Pacific rim leaders debate future of trade after Trump win

Leaders of Pacific rim nations gathered in Peru on Friday seeking to salvage hopes for regional trade as prospects of a Donald Trump presidency in the United States sounded a possible death knell for the Trans-Pacific Partnership (TPP) free trade pact.

Discussions between the 21 members of the Asia-Pacific Economic Cooperation (APEC) summit are expected to be dominated by fears of rising anti-globalization sentiment in the West, where many worry about losing jobs to low-wage economies, and China's burgeoning role in global trade.

"We have noticed that protectionist tendencies have begun to emerge," Peru's President Pedro Pablo Kuczynski said in an opening speech. "To anyone who wants to propose protectionism I suggest that you read the history books about the 1930s."

U.S. President Barack Obama, Chinese President Xi Jinping, and Russian President Vladimir Putin are due to attend the summit that brings together leaders whose economies represent 57 percent of global gross domestic product.

While campaigning for the presidential election which he won, Trump labeled the TPP "a disaster" and called for curbs on immigration. His isolationist stance echoed sentiments in Britain, which voted in June to quit the European Union.

### SUPPLIED ENTRIES

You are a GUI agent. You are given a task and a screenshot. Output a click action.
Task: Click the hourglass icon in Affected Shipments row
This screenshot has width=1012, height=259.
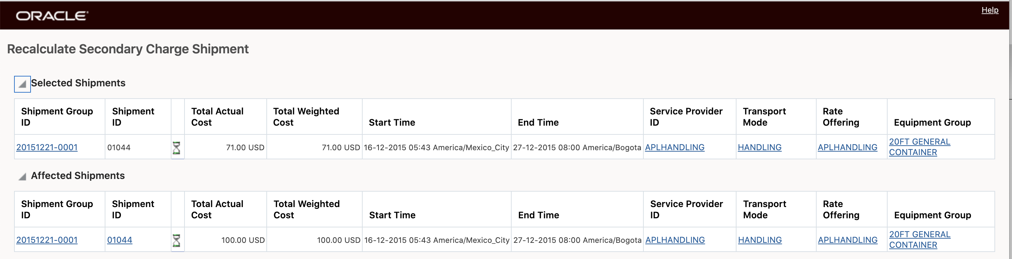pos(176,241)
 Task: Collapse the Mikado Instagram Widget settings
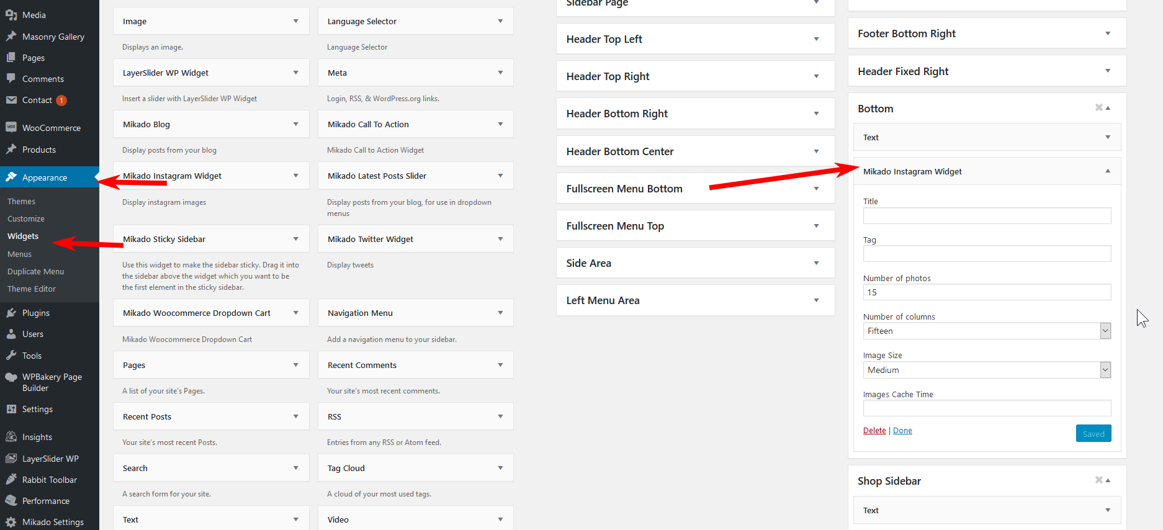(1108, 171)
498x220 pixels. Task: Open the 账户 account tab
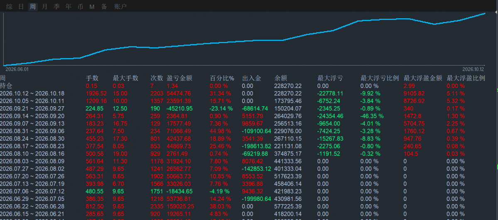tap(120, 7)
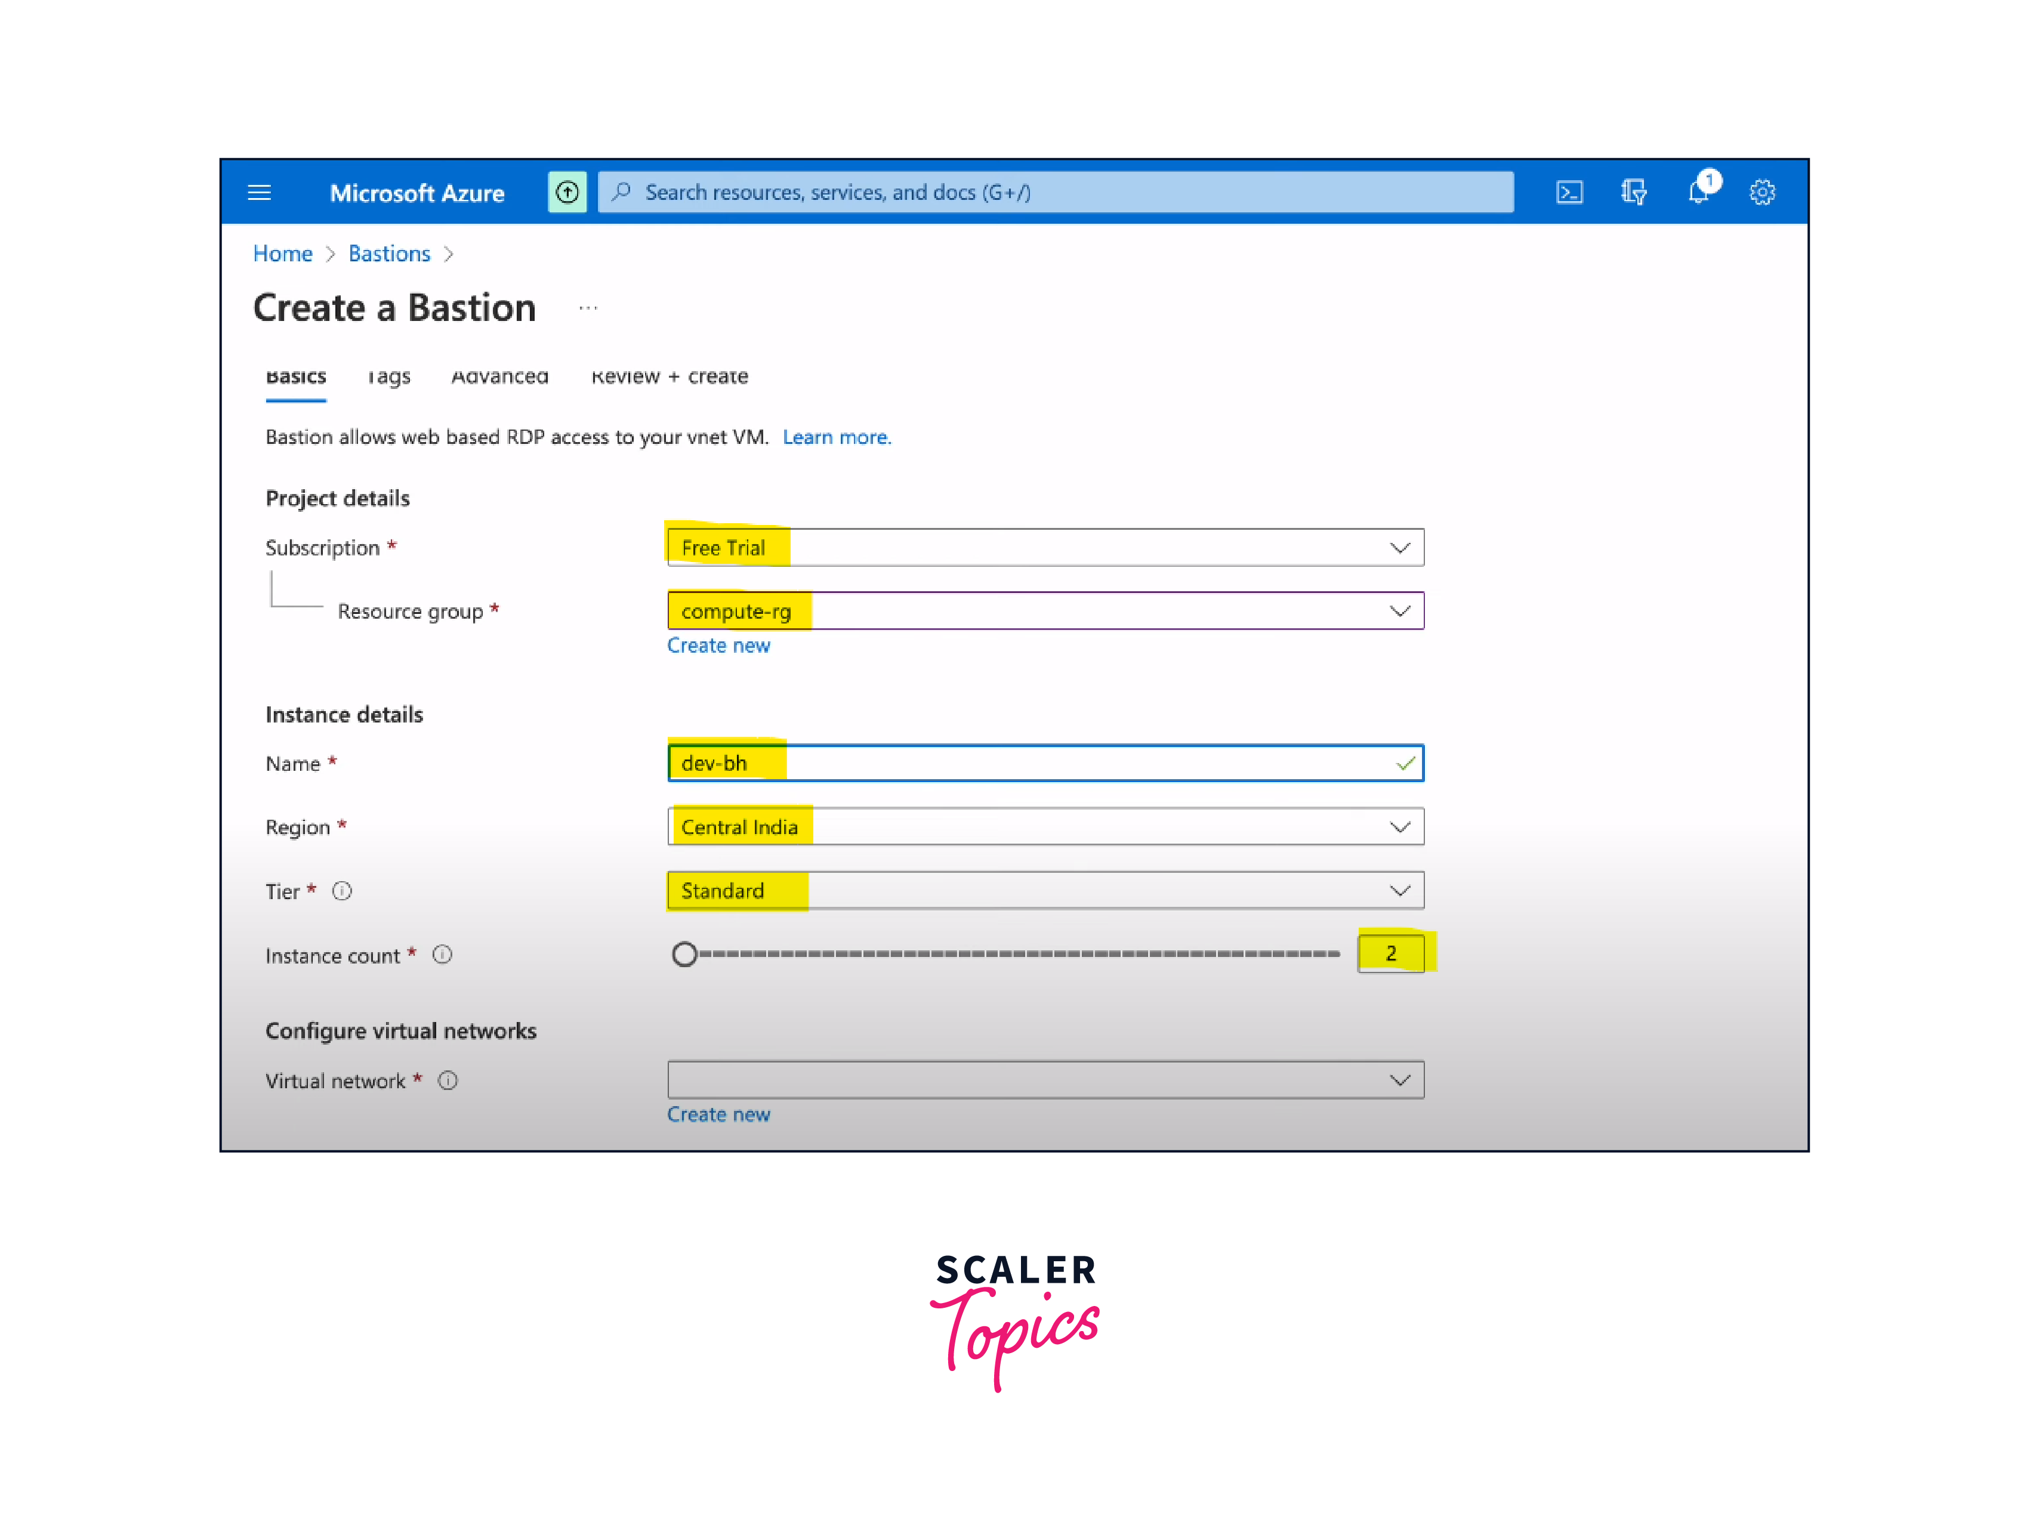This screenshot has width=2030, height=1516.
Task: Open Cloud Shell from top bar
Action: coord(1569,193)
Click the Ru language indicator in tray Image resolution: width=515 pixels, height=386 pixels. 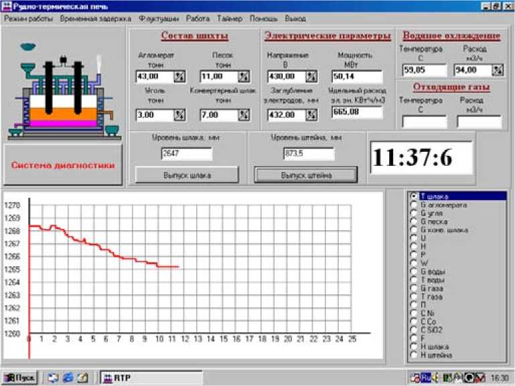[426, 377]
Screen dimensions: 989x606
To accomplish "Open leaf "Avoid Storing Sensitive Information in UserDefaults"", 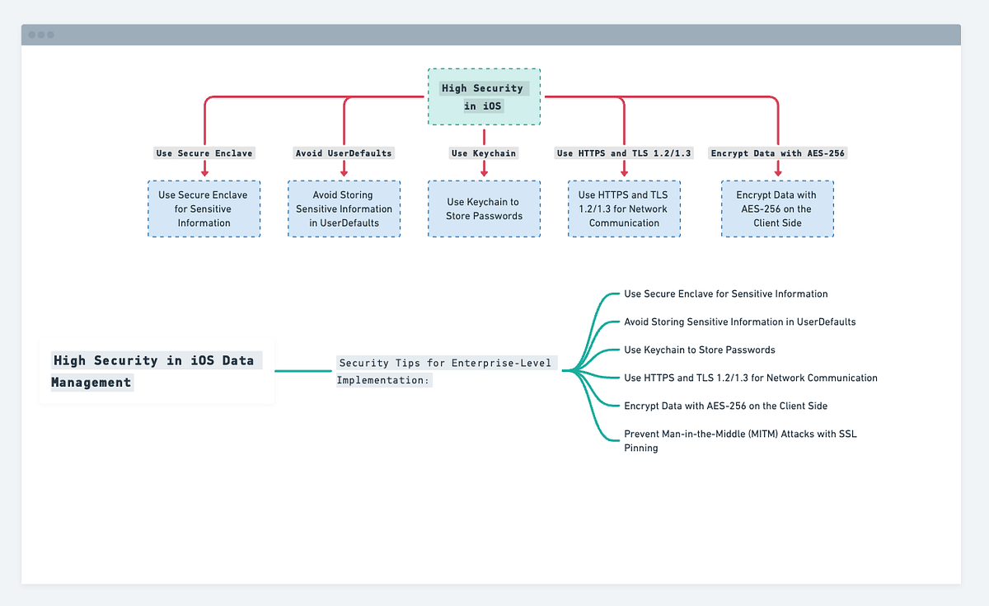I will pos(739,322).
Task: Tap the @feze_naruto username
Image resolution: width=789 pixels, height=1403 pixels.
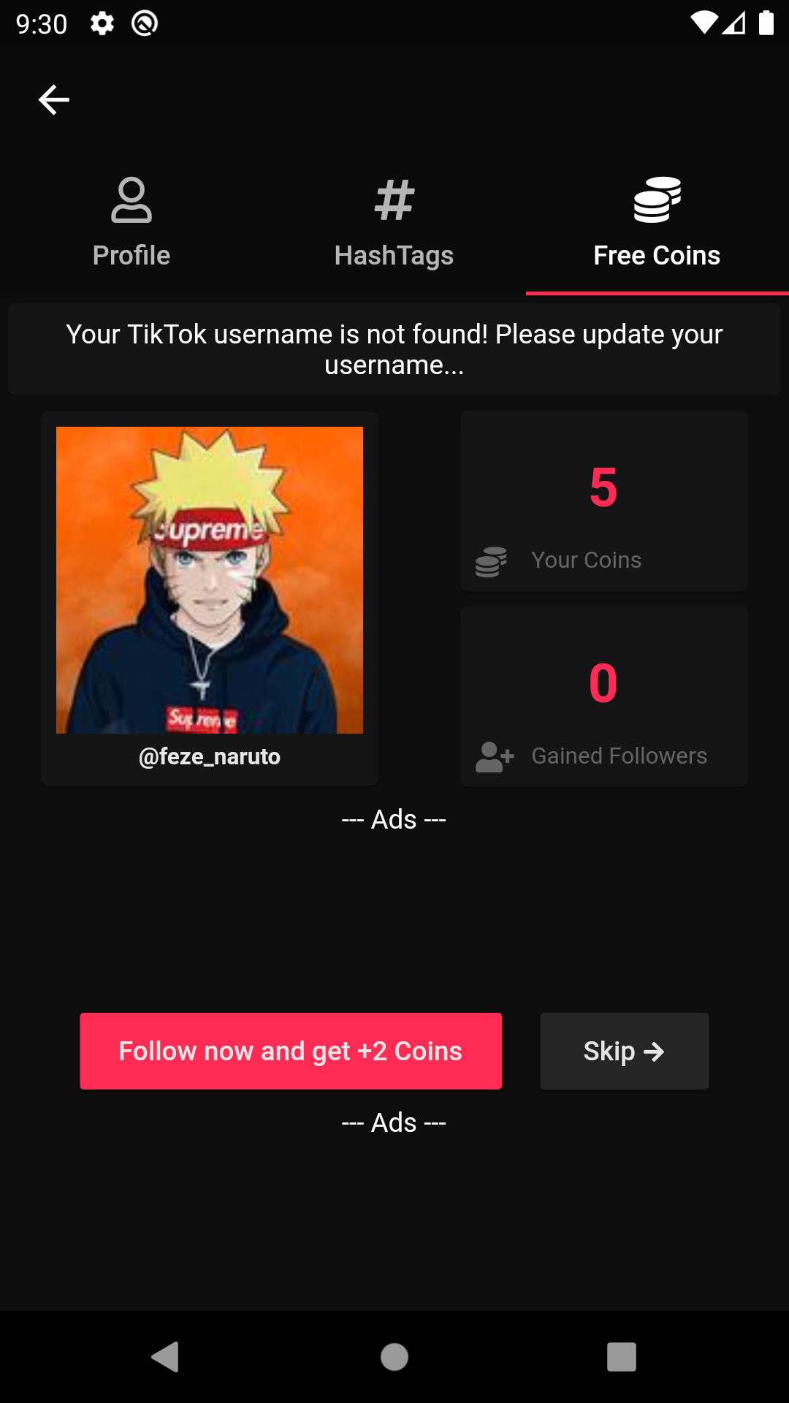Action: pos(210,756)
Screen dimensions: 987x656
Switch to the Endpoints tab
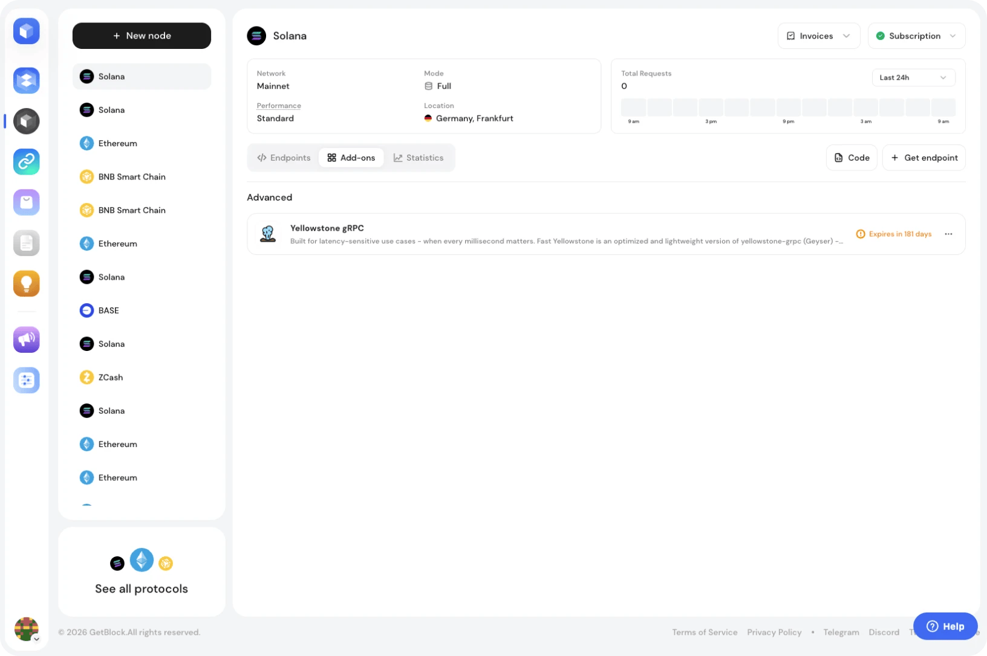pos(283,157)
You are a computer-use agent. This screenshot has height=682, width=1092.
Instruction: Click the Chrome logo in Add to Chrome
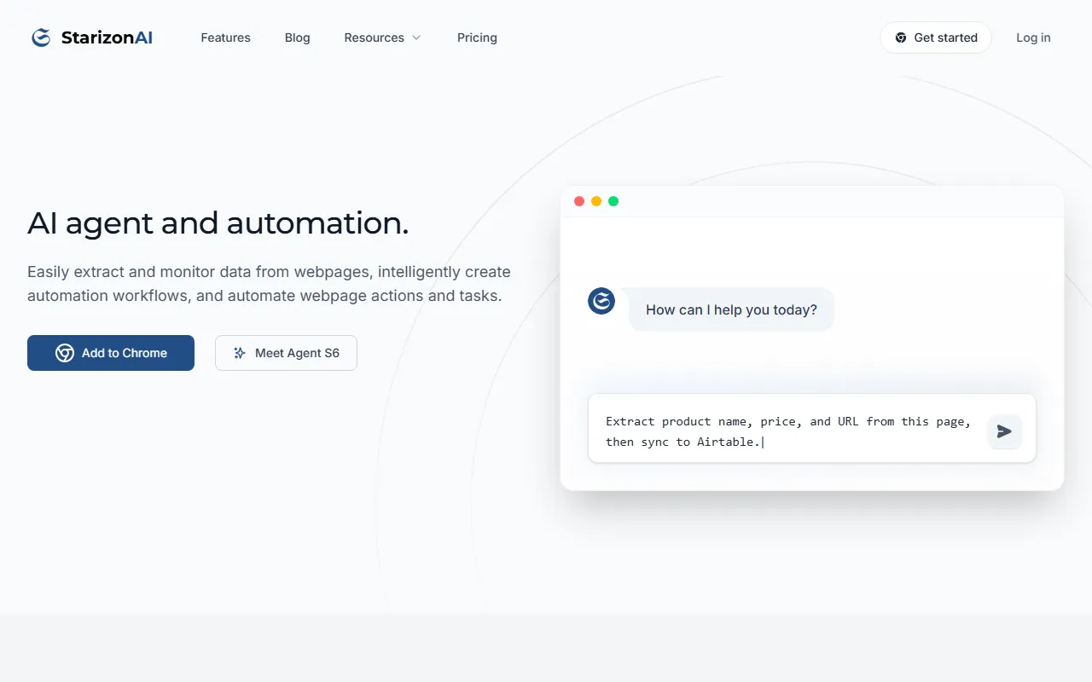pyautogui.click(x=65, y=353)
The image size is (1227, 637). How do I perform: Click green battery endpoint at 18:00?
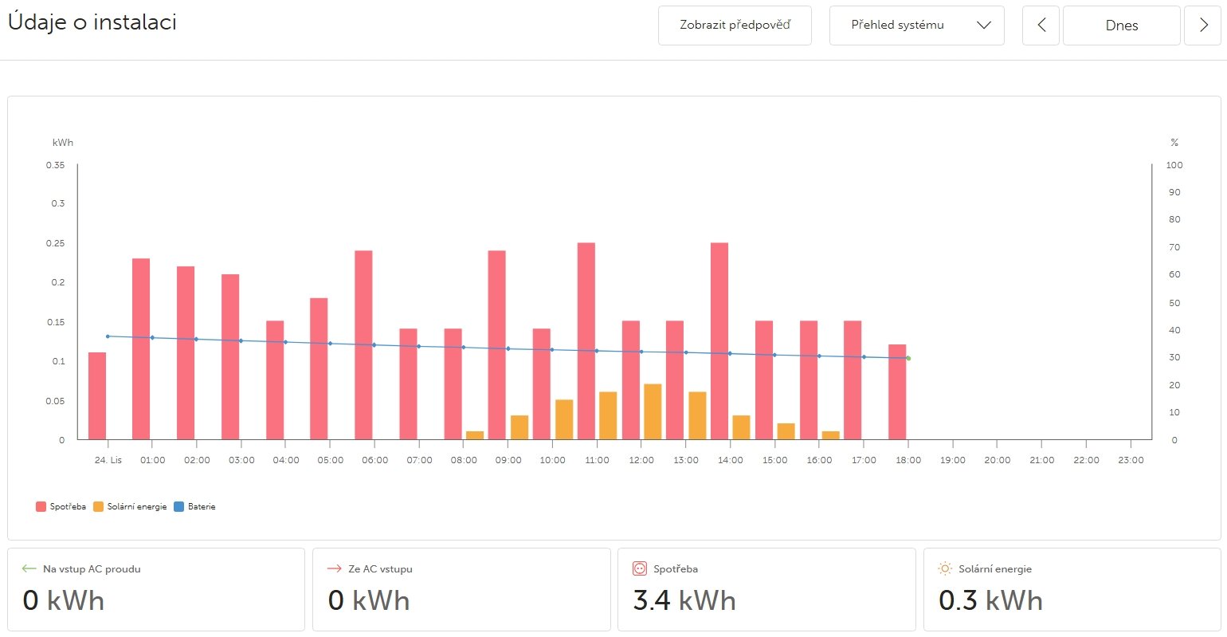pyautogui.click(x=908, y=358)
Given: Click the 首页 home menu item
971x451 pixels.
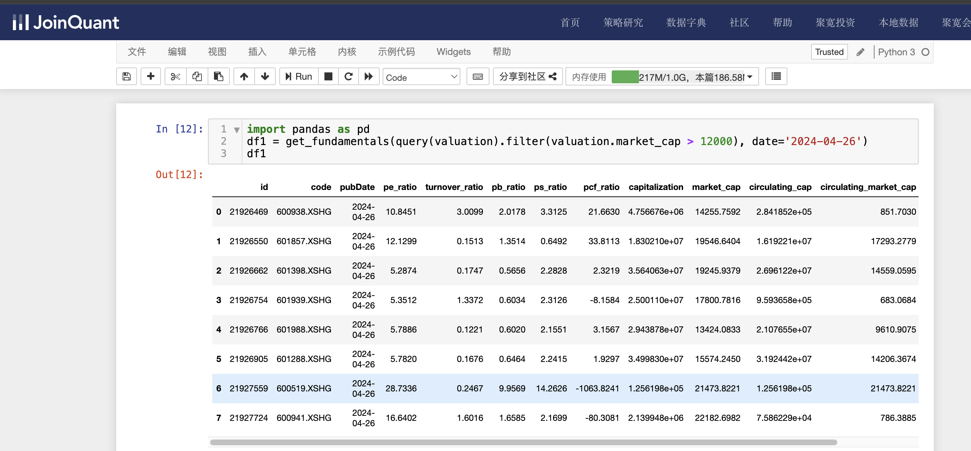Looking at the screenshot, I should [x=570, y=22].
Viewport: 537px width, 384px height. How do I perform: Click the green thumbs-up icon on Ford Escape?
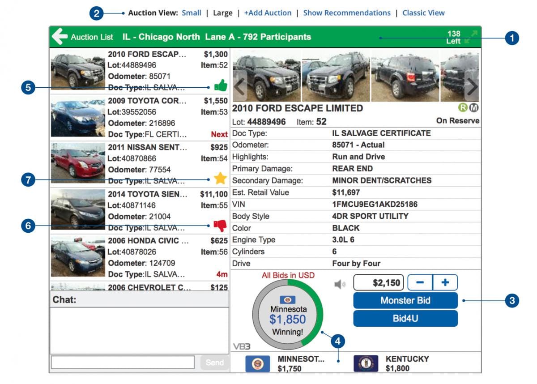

### OBJECTIVES
- A) Indicate whether each statement agrees with the APEC summit article, answering yes or no and quoting the deciding words of the article: (i) The leaders gathered in Peru. (ii) The APEC summit has 27 members. (iii) Britain voted in June to quit the European Union.
- B) Render into Spanish the following sentence from the APEC summit article: "His isolationist stance echoed sentiments in Britain, which voted in June to quit the European Union."
- C) Repeat the APEC summit article from "Leaders of Pacific" to "in global trade.".

### OUTPUTS FOR THE TASKS
- A)
(i) Yes: "Leaders of Pacific rim nations gathered in Peru on Friday"
(ii) No: "the 21 members of the Asia-Pacific Economic Cooperation (APEC) summit"
(iii) Yes: "Britain, which voted in June to quit the European Union"

- B) Su postura aislacionista reflejó sentimientos presentes en Gran Bretaña, que en junio votó a favor de abandonar la Unión Europea.

- C)
Leaders of Pacific rim nations gathered in Peru on Friday seeking to salvage hopes for regional trade as prospects of a Donald Trump presidency in the United States sounded a possible death knell for the Trans-Pacific Partnership (TPP) free trade pact.

Discussions between the 21 members of the Asia-Pacific Economic Cooperation (APEC) summit are expected to be dominated by fears of rising anti-globalization sentiment in the West, where many worry about losing jobs to low-wage economies, and China's burgeoning role in global trade.